Fine after builder paralysed while working on house
A builder fears he may not be able to walk his daughters down the aisle after he was left paralysed when he fell through a ceiling.
Andrew Clifford misses the simple things he used to love - the gardening, washing the car and jobs around his family home in Chesterfield, Derbyshire.
Now, he says, he cannot wash or dress himself after he fell two years ago when he was working on a house for Mansfield-based Paul Freeman Ltd.
The company was fined £40,000 on Monday at Southern Derbyshire Magistrates' Court over a health and safety breach in relation to the fall.
Mr Clifford, a father of three, said: "I haven't been upstairs in my house since the accident – my wife and three daughters all sleep upstairs, and I sleep alone downstairs.
"Another thing that really upsets me is the thought of not being able to walk my daughters down the aisle when they get married."

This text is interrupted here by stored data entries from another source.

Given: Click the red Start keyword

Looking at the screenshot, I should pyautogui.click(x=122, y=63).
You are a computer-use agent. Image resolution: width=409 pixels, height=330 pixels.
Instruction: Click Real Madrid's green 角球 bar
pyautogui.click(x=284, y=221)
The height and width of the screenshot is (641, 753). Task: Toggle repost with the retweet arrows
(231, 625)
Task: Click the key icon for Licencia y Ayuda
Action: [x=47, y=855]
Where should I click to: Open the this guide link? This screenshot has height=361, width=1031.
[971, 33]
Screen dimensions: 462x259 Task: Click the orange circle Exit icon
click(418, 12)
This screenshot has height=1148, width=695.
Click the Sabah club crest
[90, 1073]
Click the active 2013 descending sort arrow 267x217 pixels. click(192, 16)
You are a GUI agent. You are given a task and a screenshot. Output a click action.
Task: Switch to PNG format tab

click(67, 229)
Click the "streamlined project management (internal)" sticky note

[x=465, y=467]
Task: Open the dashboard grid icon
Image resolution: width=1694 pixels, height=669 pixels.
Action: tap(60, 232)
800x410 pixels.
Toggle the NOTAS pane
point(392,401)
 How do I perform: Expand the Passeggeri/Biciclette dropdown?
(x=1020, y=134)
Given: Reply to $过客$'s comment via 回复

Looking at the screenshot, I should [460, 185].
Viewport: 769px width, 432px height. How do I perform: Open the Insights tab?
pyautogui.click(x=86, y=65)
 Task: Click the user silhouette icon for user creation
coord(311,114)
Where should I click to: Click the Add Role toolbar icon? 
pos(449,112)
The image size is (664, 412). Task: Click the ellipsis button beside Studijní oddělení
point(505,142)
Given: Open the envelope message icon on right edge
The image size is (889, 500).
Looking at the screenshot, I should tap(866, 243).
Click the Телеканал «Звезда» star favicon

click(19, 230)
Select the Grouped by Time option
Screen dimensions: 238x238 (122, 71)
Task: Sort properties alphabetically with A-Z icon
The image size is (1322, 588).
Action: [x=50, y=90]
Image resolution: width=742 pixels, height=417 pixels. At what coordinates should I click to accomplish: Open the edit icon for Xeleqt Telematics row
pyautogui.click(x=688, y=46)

The 51-year-old had been working alone installing first-floor joists during the construction of a house on Main Road, Dronfield, Derbyshire, on 31 October 2022, when he slipped and fell.
He lay face down on the floor for about six hours before he was found by a delivery driver - and worked out how long he lay injured from hourly news bulletins on his radio.
Company failings
"The first thing I recall after my fall was landing on my head," said Mr Clifford.
"From that point it was a very strange feeling, as from when I landed, I felt no pain, and I couldn't understand why or that I couldn't get up.
"I think I fell between 09:00 and 09:30 and wasn't found until 15:00.
"I can't do anything I used to love doing before. I can't even wash or dress myself now."
He spent nearly five months in hospital, with the injuries to his spinal cord so serious they left him paralysed from the chest down, with only limited movement in his hands and arms.
The Health and Safety Executive (HSE) said its investigation found the company failed to ensure that work at height had been properly planned and that no measures had been implemented to prevent falls during the construction of the first floor.
Mr Clifford had also not been provided with suitable instruction as to how the work should be carried out and was therefore left to work this out on his own.
Paul Freeman Ltd, based at Acorn Business Park, Commercial Gate in Mansfield, pleaded guilty to breaching Section 2(1) of the Health and Safety at Work Act 1974 at Southern Derbyshire Magistrates' Court.
The company was also ordered to pay a victim surcharge and costs.